By Larry Henry
Herald Writer
NEW YORK – Not a day had gone by when he hadn’t been asked the question.
And Lou Piniella was clearly tired of answering it.
If he’d been asked once, he’d been asked 50 times: What is it about the Yankee mystique?
You could almost see it in Piniella’s eyes when the question was put to him. Aw, come on, people, not again.
He got it again before Game 5 of the American League Championship Series Monday night at Yankee Stadium.
Considering the circumstances – his team on the verge of an early winter vacation – Piniella showed great restraint in not pulling off a Bobby Knight act with his chair. He was quite civil, though, except for a trace of exasperation in his voice.

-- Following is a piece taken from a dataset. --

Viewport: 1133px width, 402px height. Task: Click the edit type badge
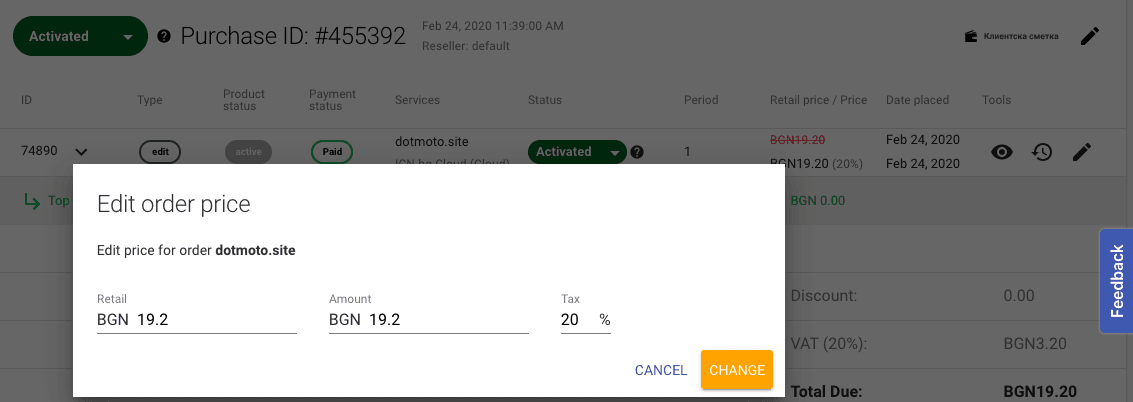click(160, 152)
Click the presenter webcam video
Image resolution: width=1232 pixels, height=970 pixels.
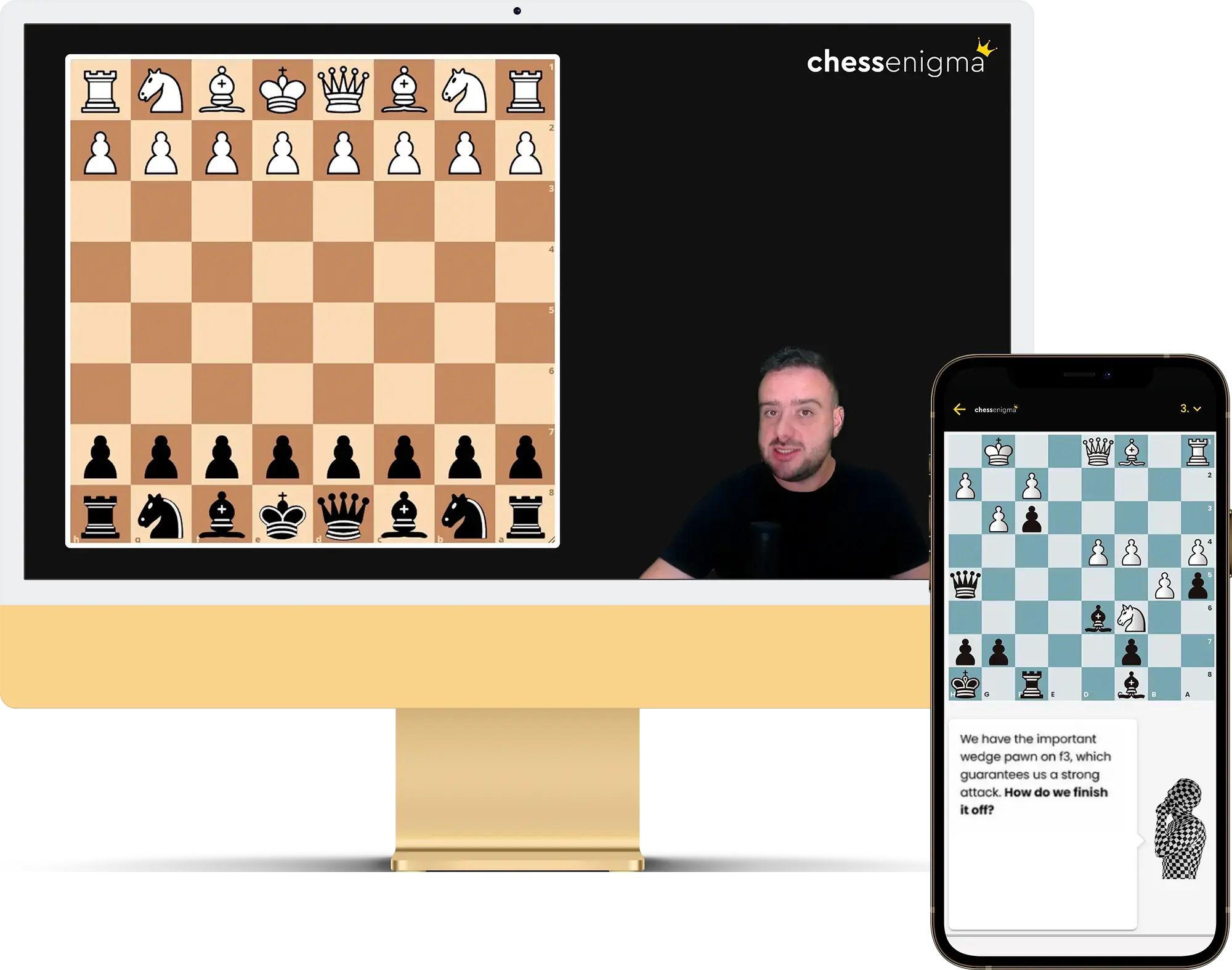[782, 463]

“There really isn’t any (mystique),” Piniella said, the line well rehearsed by now. “That’s what people don’t understand. And I mean that sincerely.”
It could be that there really isn’t any special aura surrounding Yankee teams, but some people don’t buy it. And Piniella might have figured out who those people are.
“The media creates mystique because they talk about it all the time,” he said. “If you let it, it gets in your opponent’s head.”
When Alfonso Soriano hit a Kazuhiro Sasaki fastball into the seats for a two-run, game-winning homer Sunday night, the mystique issue once again popped into about 600 media heads covering the game.
The real issue, Piniella said, was that the Mariners didn’t hit, collecting only a John Olerud single and a Bret Boone solo homer that put the M’s on top, if briefly, 1-0 in the eighth. In the bottom of the inning, the Yankees tied it with a Bernie Williams homer, then won it with Soriano’s wind-blown blast in the ninth.
So it isn’t the uniform? someone else persisted.
“It’s not the uniform,” he said. “I think you can put purple and green on this bunch over here and they are going to play well. Yeah, you’ve got the monuments (in left field) and you’ve got this (tradition) and there’re lots of things to lean on, but you’ve still got to play baseball when the umpire says ‘Play ball.’”
Piniella might discount the “magic in the uniform” theory, but Joe Torre remembers that when he first put on the Yankee pinstripes as manager, it was a “completely different” feeling.
“It’s a uniform that gets your attention, OK,” he said. “I know even when the Yankees were not winning and I was a player and we would play the Yankees in spring training, it was a special day to play the Yankees, even though the game didn’t mean anything.
“But to beat the Yankees, even though they were a struggling team at the time, it was still a feather in your cap. You don’t have to be a baseball fan to understand what the Yankee pinstripes represent.”
Before his first World Series game as Yankee skipper in 1996, Torre was told by Hall of Fame catcher Yogi Berra that “‘when you get introduced and you run out to that first-base line, you are never going to forget that feeling,’ and he was right.”
For a man whose team was on the brink of elimination, Piniella seemed in a good mood.
Asked if he still guaranteed a Game 6 in Seattle, he quipped: “Well, last night we were over Detroit on our way to Minneapolis and right now we are back at La Guardia.”